Ernest: Scared Stupid
We stan Ernest P. Worrell here at Geek.com and we’re not ashamed of it. The second to last theatrical Ernest film, Scared Stupid features the idiotic redneck hero contending with a malevolent troll trapped in a forest centuries ago by his ancestor. When the monster is released the night before Halloween, it uses its mystic powers to raise an army of other trolls and transform unwitting kids into wooden statues. When Ernest gets into a fistfight with one while his hands are covered with soft serve ice cream, he realizes that their weakness is milk. Yeah, this isn’t a good movie by any real metric, but it’s fun and charming and totally unique.
31
One of Rob Zombie’s lesser-known efforts, 31 is notable for its constrained timeframe – the entire movie takes place over 12 horrific hours.

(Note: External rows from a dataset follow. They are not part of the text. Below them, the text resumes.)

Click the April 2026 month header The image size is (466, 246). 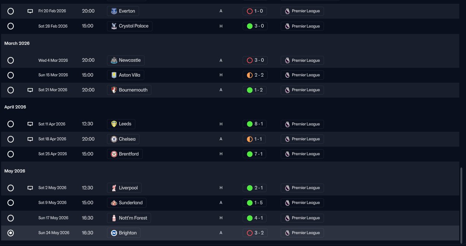[15, 107]
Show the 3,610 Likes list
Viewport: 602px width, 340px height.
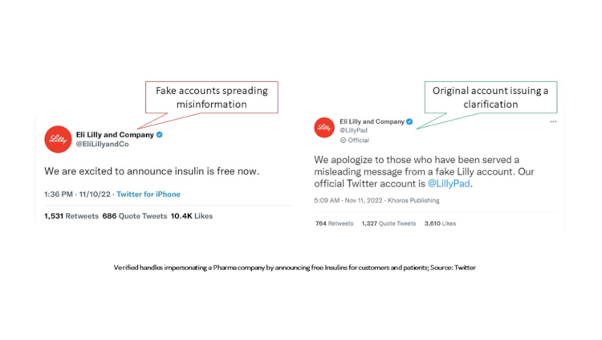(x=440, y=223)
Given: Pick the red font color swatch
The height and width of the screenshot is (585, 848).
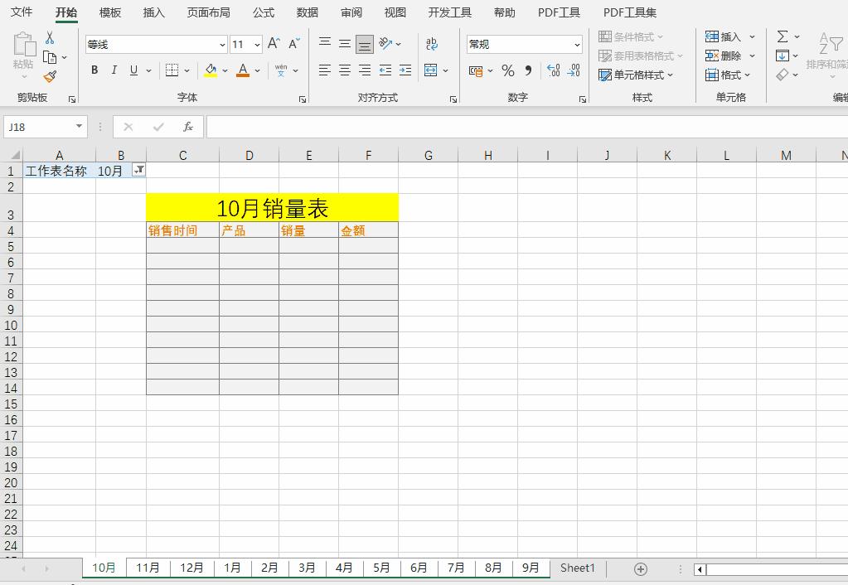Looking at the screenshot, I should point(244,75).
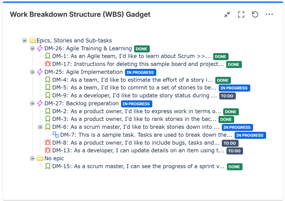Screen dimensions: 285x201
Task: Click the IN PROGRESS badge on DM-5
Action: (234, 88)
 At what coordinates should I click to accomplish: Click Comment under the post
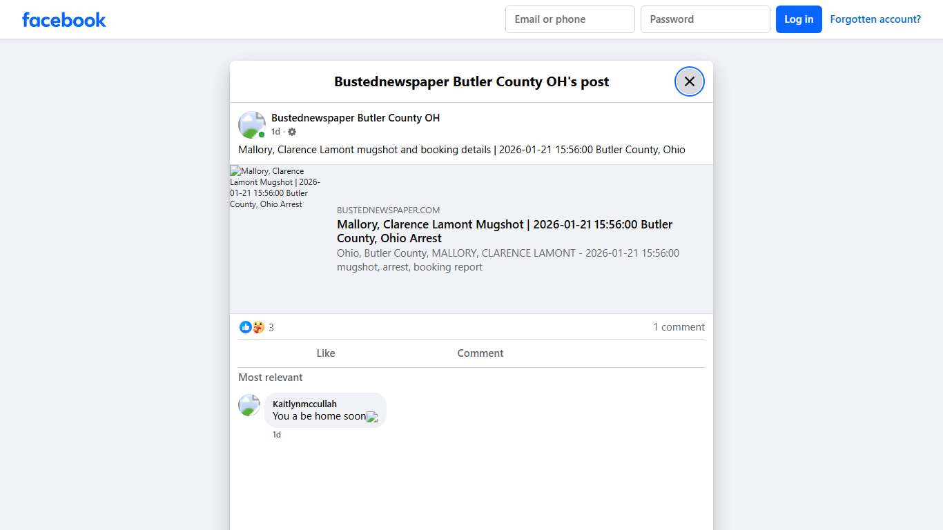(480, 353)
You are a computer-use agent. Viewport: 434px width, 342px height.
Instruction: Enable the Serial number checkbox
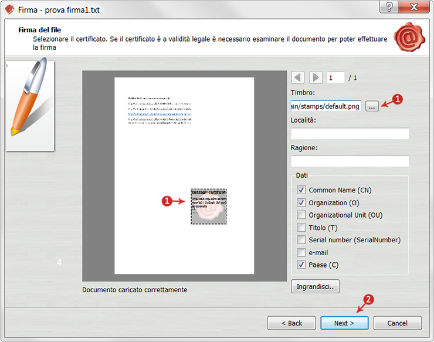click(301, 240)
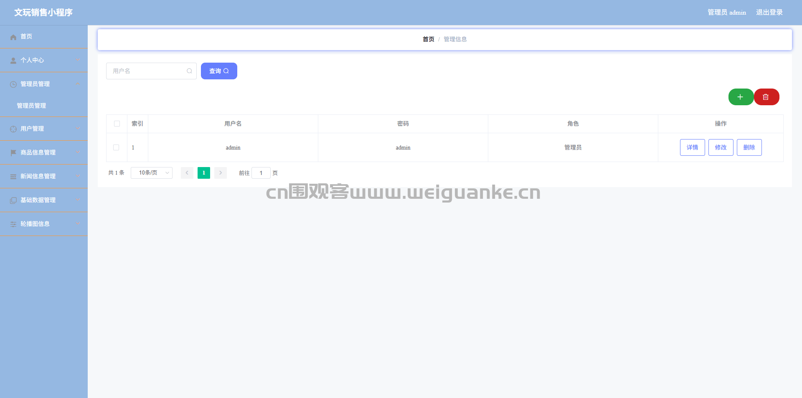Image resolution: width=802 pixels, height=398 pixels.
Task: Focus the 前往 page number input
Action: click(x=261, y=173)
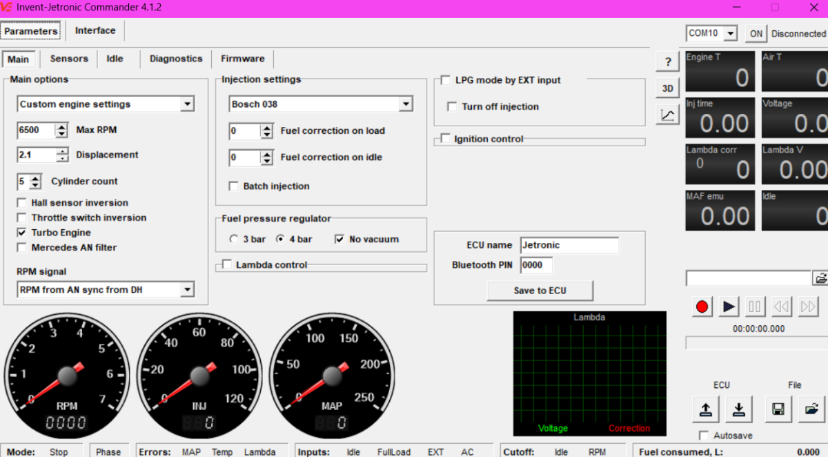This screenshot has width=828, height=457.
Task: Save settings to file with floppy icon
Action: (x=778, y=409)
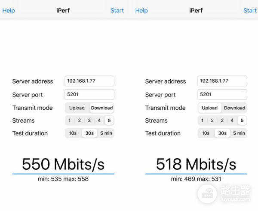Click the router watermark logo icon

[207, 194]

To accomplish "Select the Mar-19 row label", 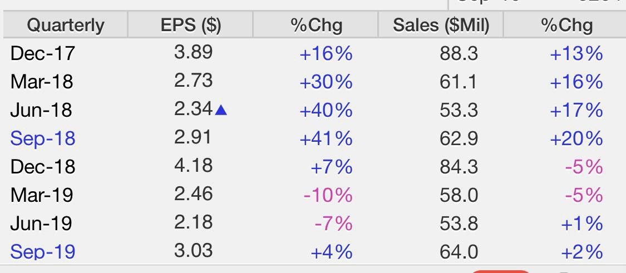I will [42, 195].
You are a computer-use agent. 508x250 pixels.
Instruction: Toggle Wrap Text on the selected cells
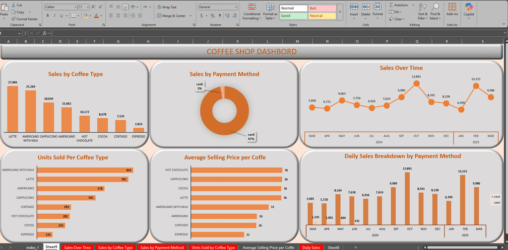click(166, 7)
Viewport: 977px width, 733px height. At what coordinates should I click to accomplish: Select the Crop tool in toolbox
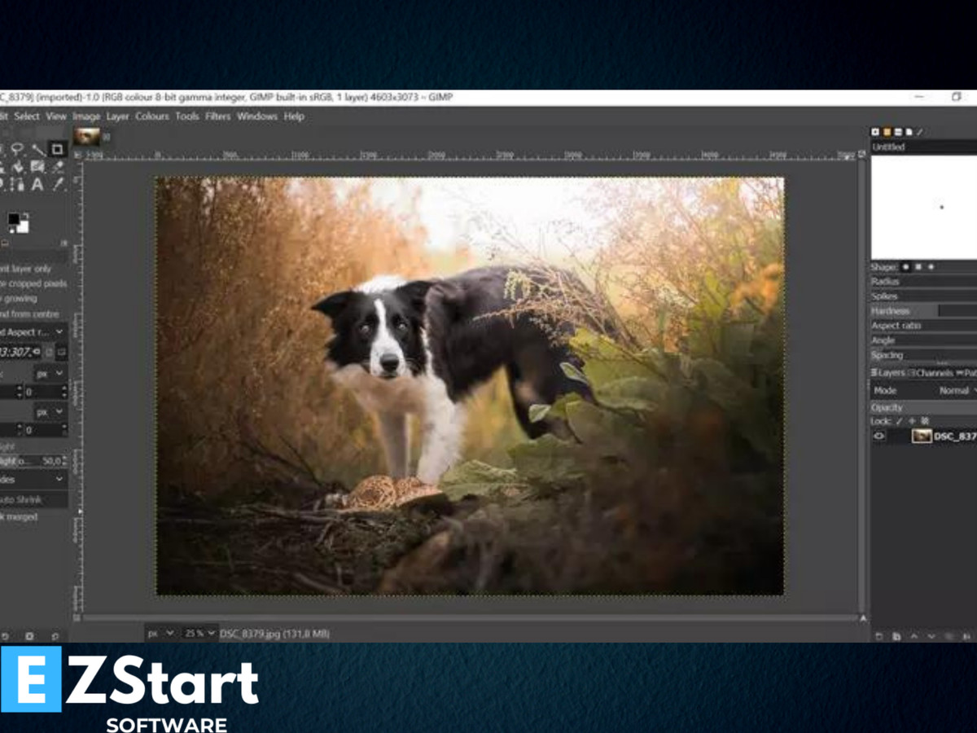pyautogui.click(x=57, y=149)
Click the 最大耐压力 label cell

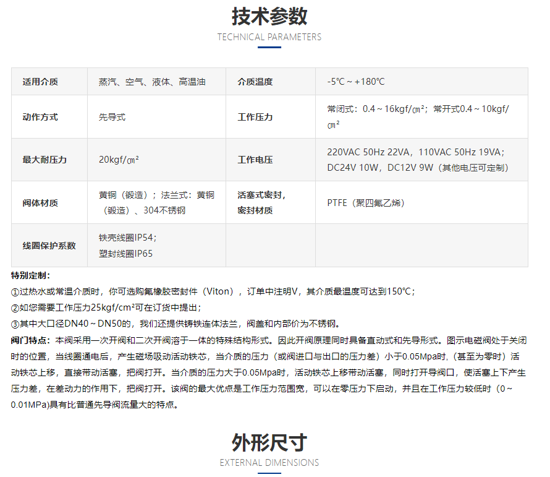pos(44,160)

When a gaggle of carnies is kidnapped by a mysterious group on Halloween and forced to fight for their life against murderous clowns, it’s equal parts Battle Royale and The Running Man. While the holiday doesn’t figure too much into the movie’s narrative, it provides a fun little framing device for why nobody looks askance at horrific violence clowns wandering around. It took three tries for Zombie to bargain this down to an R from an NC-17, so you know it’s not messing around.
Gravy
James Roday’s demented Halloween horror-comedy Gravy taps into some of humanity’s greatest fears with verve and aplomb. The 2015 flick follows three cannibals as they take the employees of a Mexican restaurant hostage after hours and torture and eat them in a variety of ways. When the cook fights back by putting allergens in one of the dishes, it kicks off a bizarre and claustrophobic battle for survival that goes to some very unexpected places. This is one flick that doesn’t lean too hard on the holiday aspect – the cast being in absurd costumes is just window dressing for the blood and guts that follows.
The Crow
The events in Alex Proyas’s late-90s goth action classic The Crow take place on both Devil’s Night and Halloween two years running, but we make the rules here. Brandon Lee stars in his final role as rock musician Eric Draven, who watched his fiancee raped and murdered in front of him before being killed himself. One year later, he rises from the grave a spectral ass-kicker bent on revenge. What follows is a series of supernatural ass-whoopings that culminate in a brawl against the villainous Top Dollar in the bell tower of a church. It’s an atmospheric and violent film that still holds up today. When and if the long-rumored remake ever happens, we’ll see if it deserves a spot here.